**WHAT THE EXERCISE ASKS:** Print, word for word, the opening line of the data below and every line after it through the line that contains "Task: Click the 群时延精度 label", but not the pictures.

Stored items:
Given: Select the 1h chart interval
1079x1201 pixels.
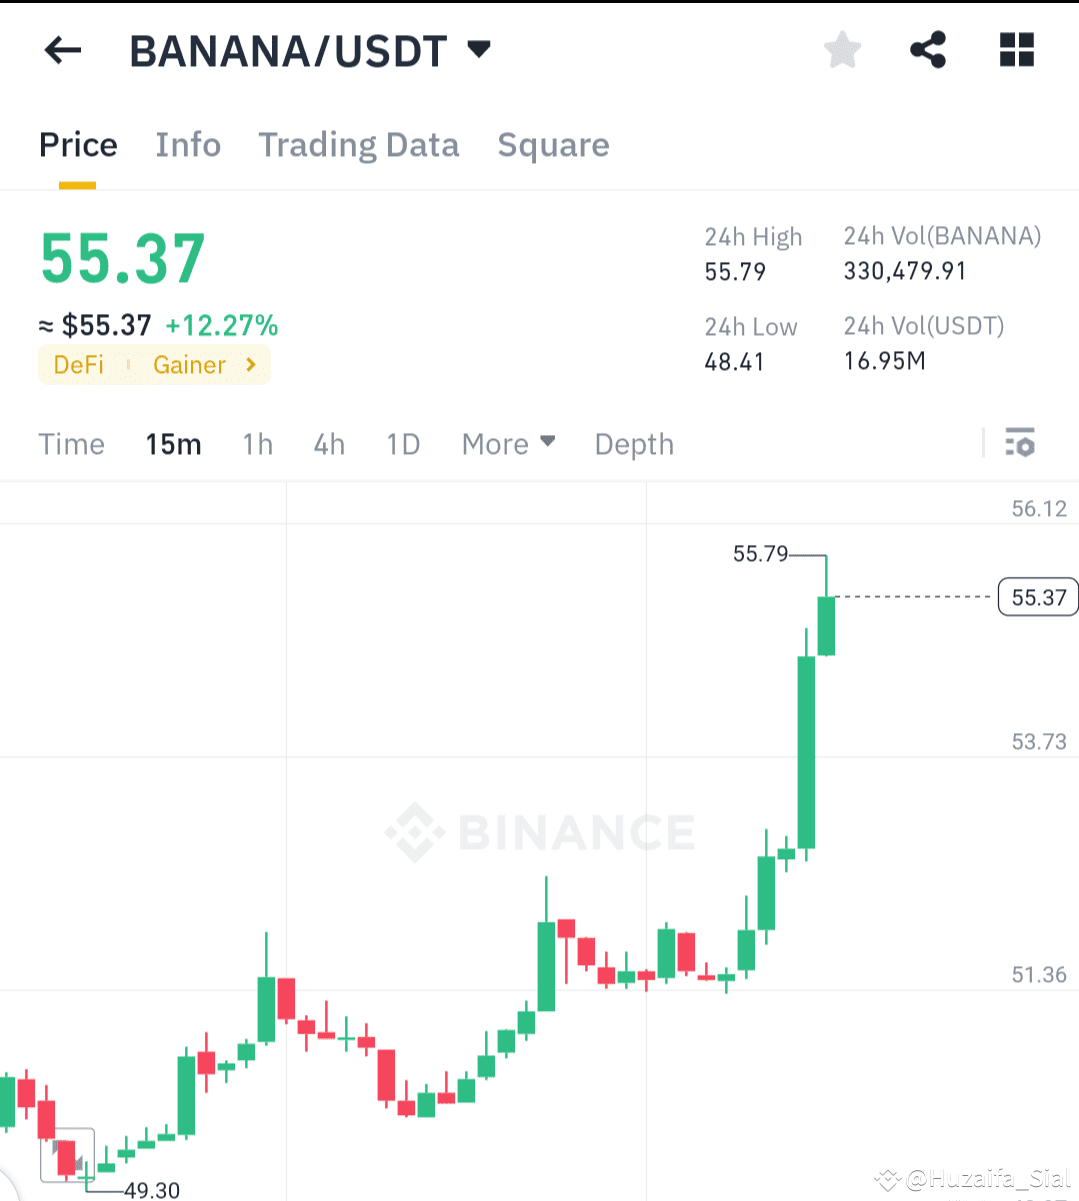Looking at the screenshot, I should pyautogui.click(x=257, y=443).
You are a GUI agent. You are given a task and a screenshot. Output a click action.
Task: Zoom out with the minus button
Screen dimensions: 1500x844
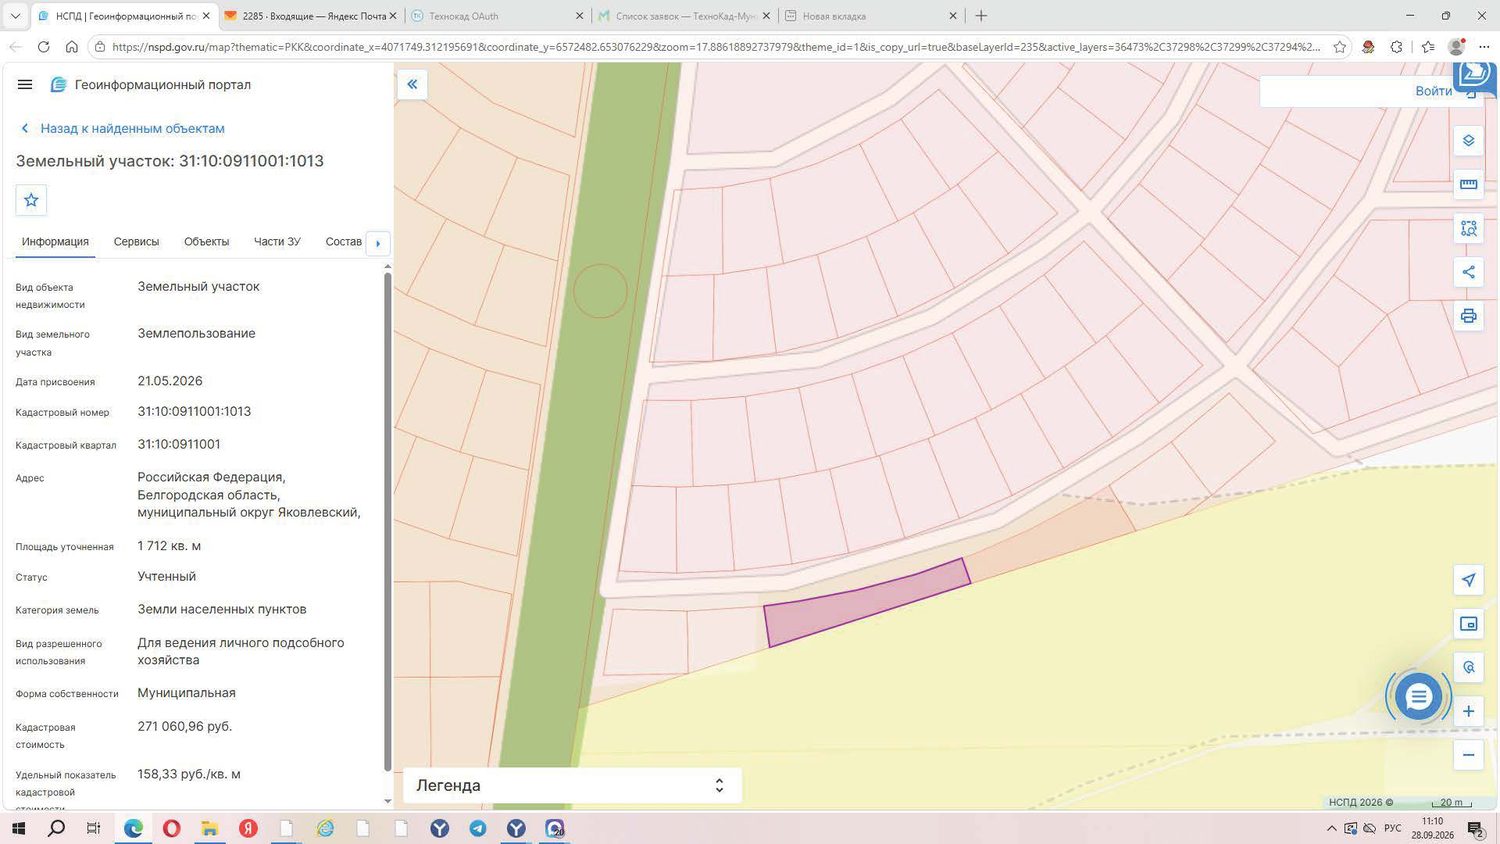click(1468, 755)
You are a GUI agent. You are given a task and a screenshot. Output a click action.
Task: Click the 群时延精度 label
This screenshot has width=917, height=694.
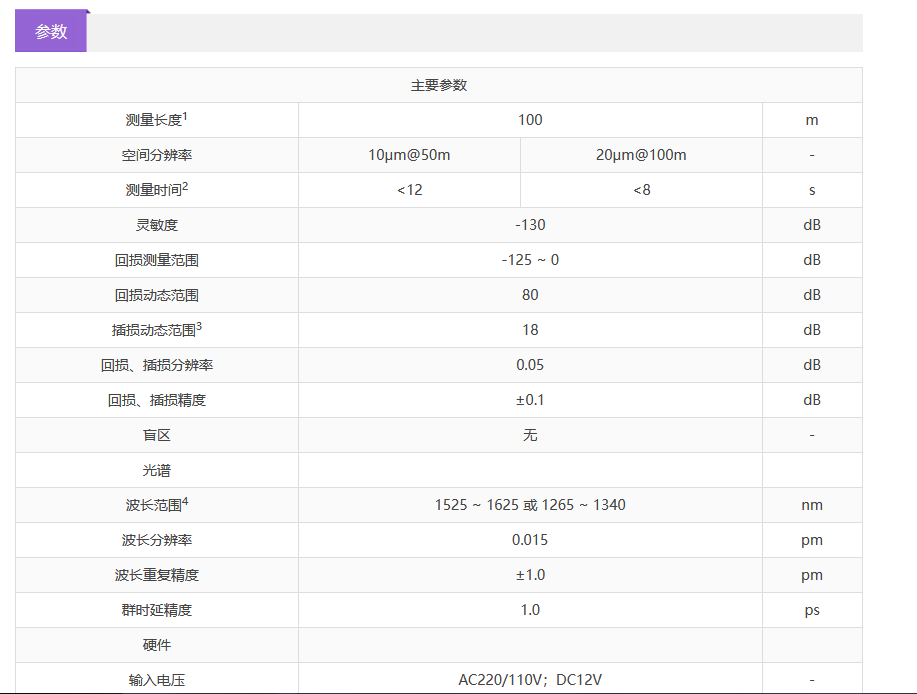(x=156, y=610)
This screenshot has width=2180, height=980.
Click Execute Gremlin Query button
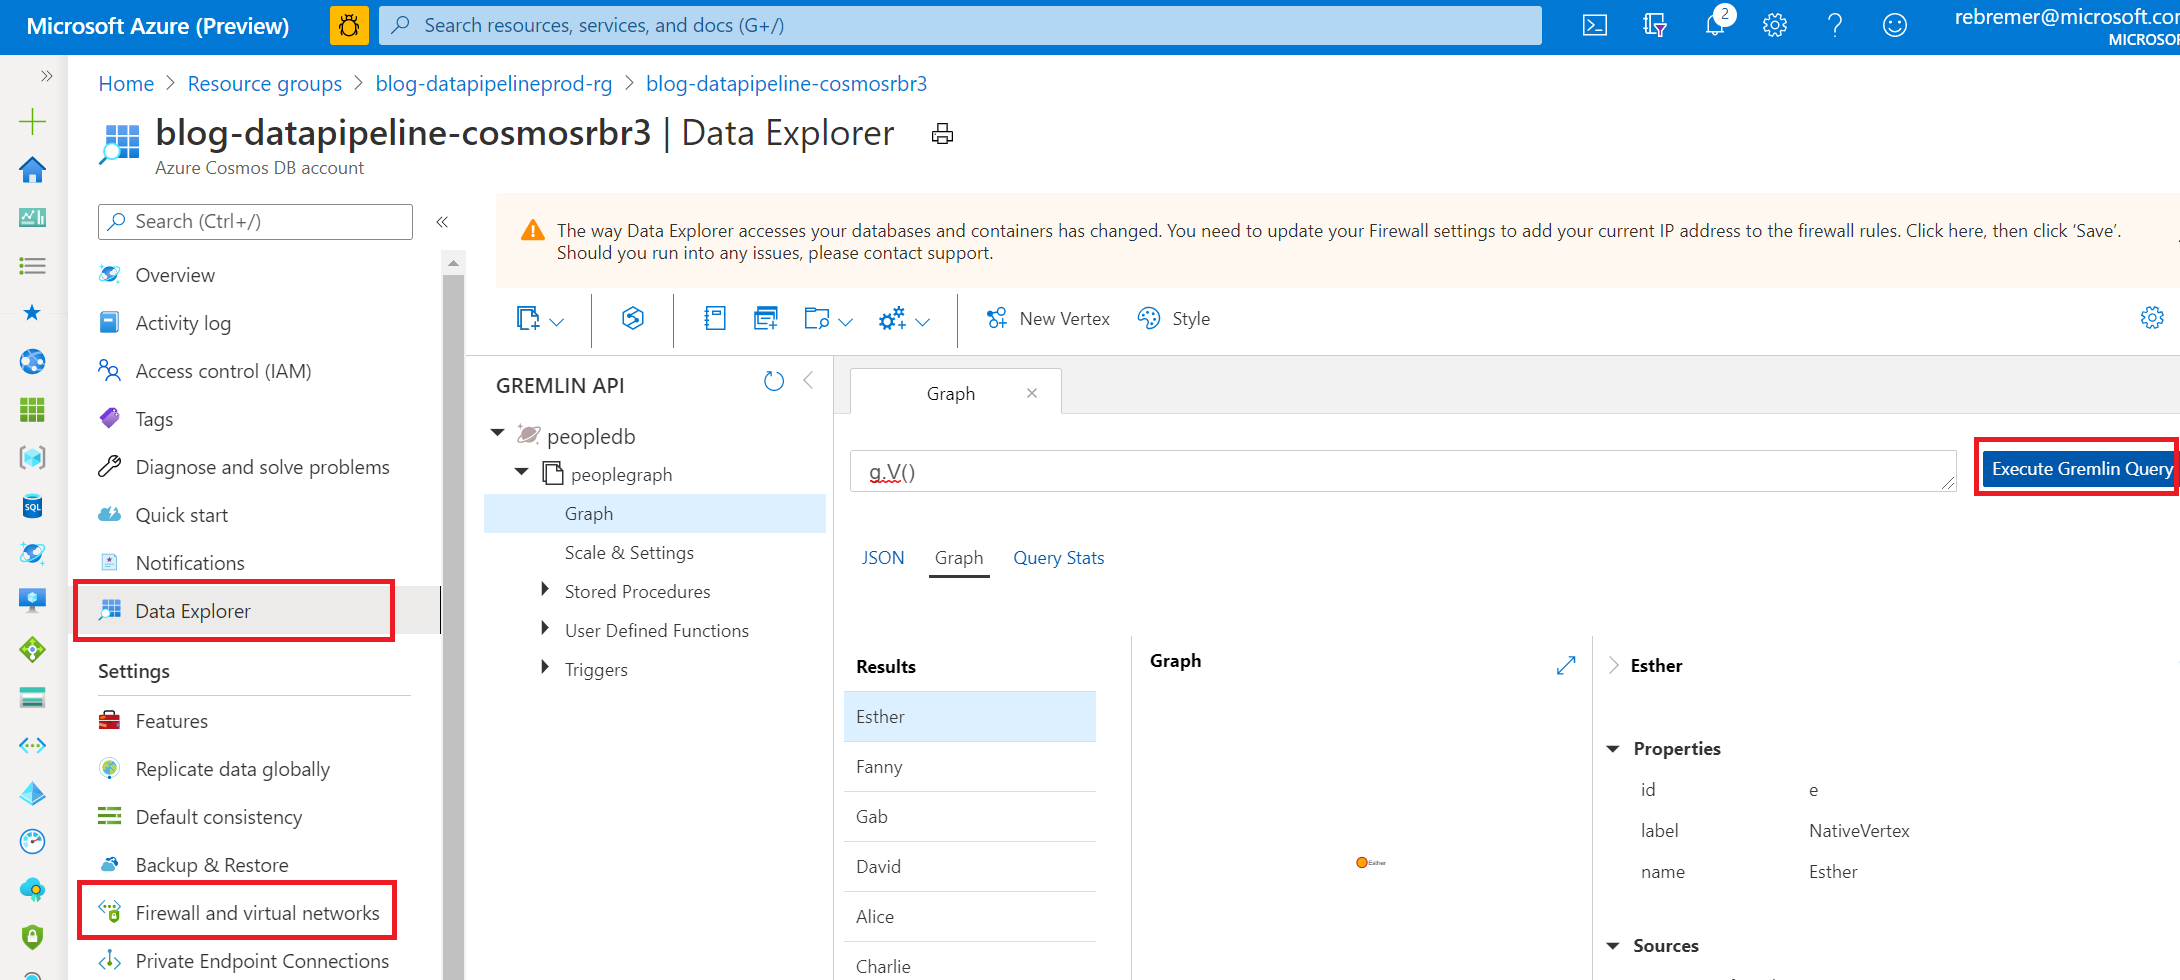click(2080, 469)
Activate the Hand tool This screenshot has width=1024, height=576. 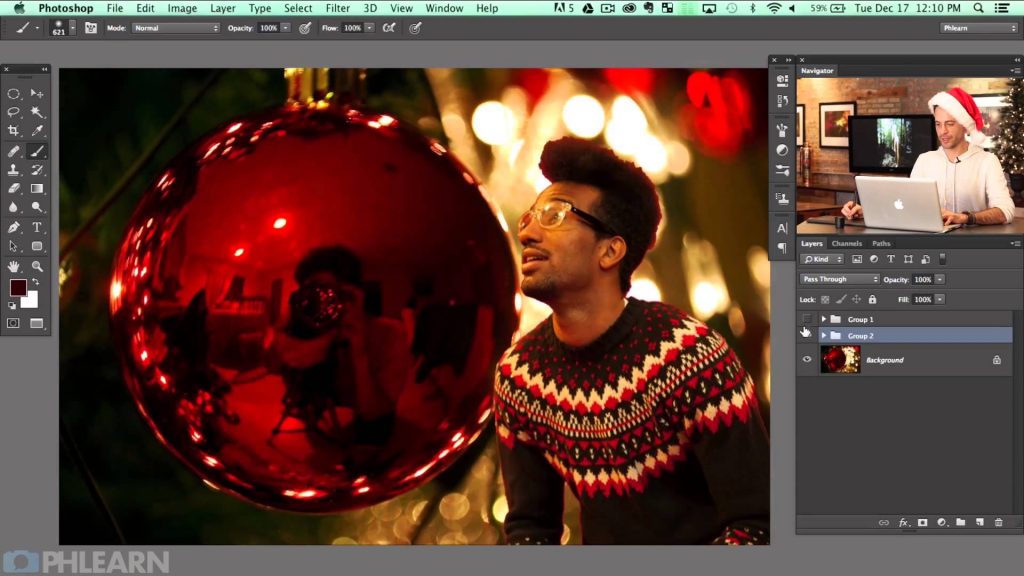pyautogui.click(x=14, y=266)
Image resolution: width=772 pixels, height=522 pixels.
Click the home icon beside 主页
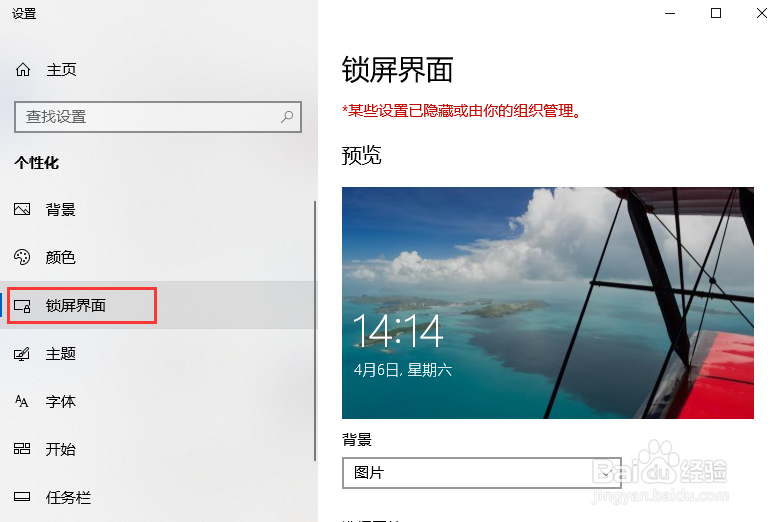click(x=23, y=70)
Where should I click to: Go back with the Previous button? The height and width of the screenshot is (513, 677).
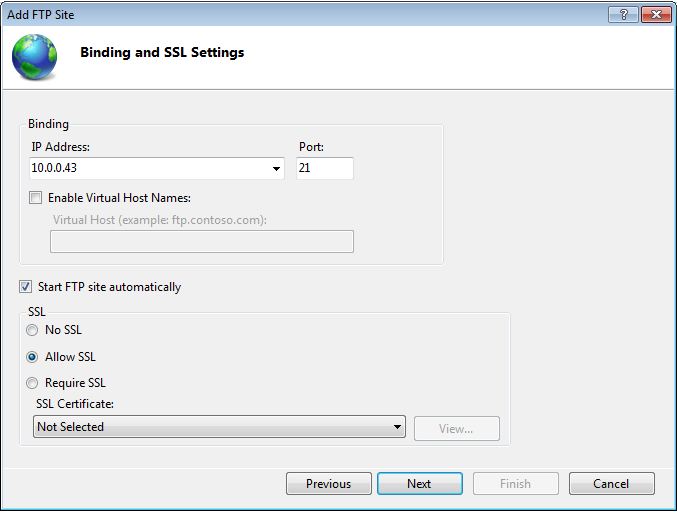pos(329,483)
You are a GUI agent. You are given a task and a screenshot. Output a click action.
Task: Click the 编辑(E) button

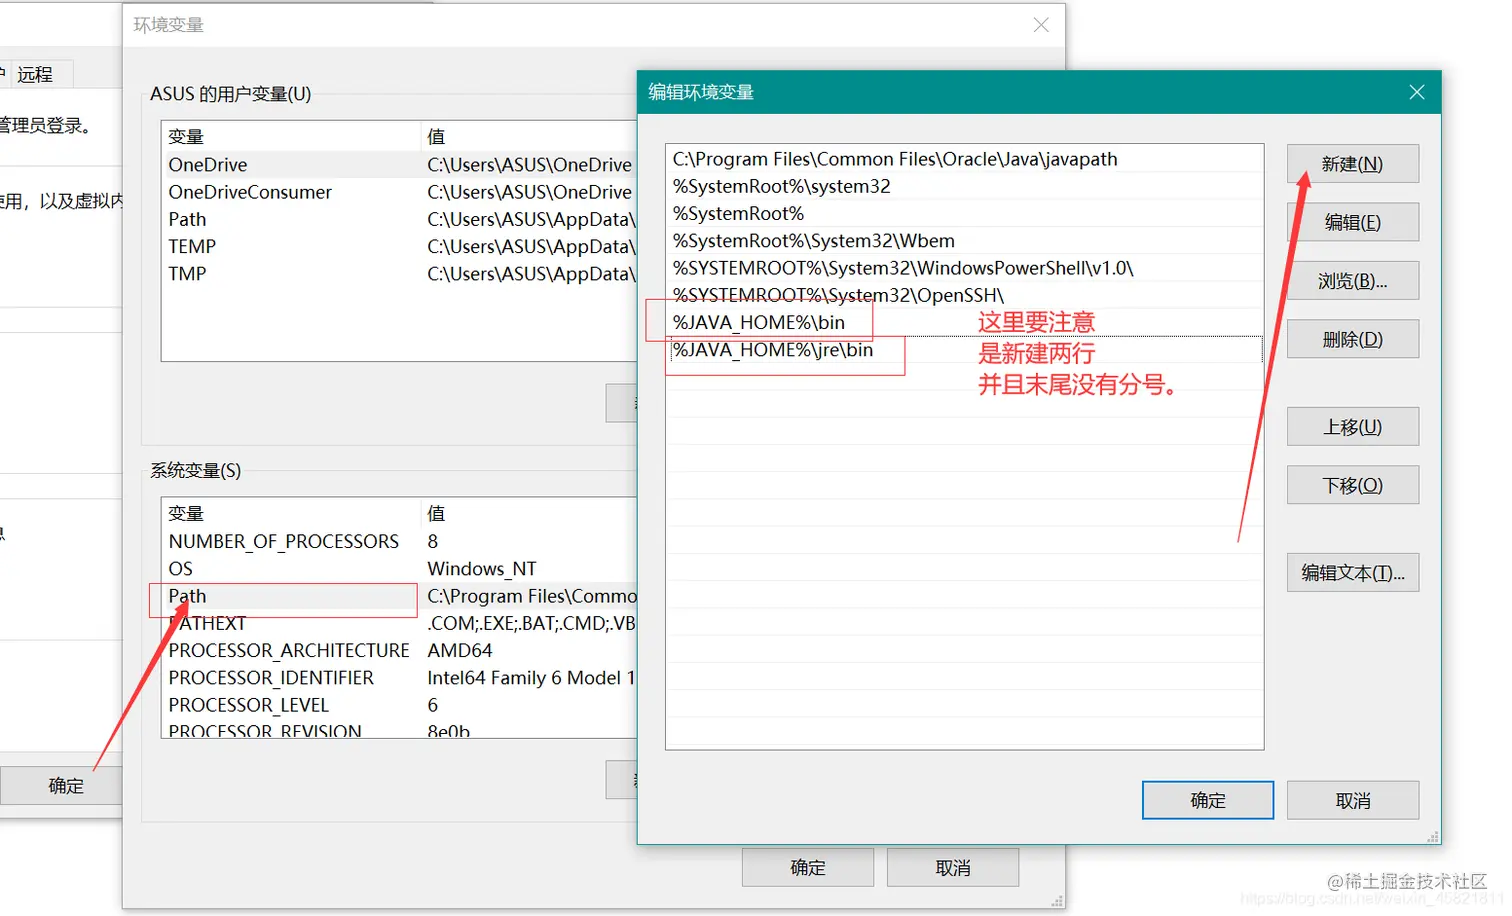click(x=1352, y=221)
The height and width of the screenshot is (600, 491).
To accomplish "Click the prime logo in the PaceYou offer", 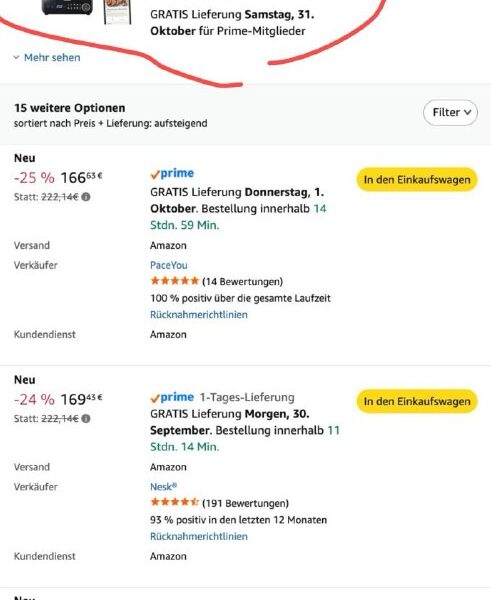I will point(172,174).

**EXERCISE RESULT:**
Given: Select the 1h chart interval
1079x1201 pixels.
Looking at the screenshot, I should pyautogui.click(x=257, y=443).
You are a GUI agent. You are given a task and a screenshot. Output a click action.
Task: Zoom out with the minus button
Screen dimensions: 1500x844
click(1468, 755)
You are a GUI agent. You are given a task and a screenshot. Output a click action.
Task: Click the 群时延精度 label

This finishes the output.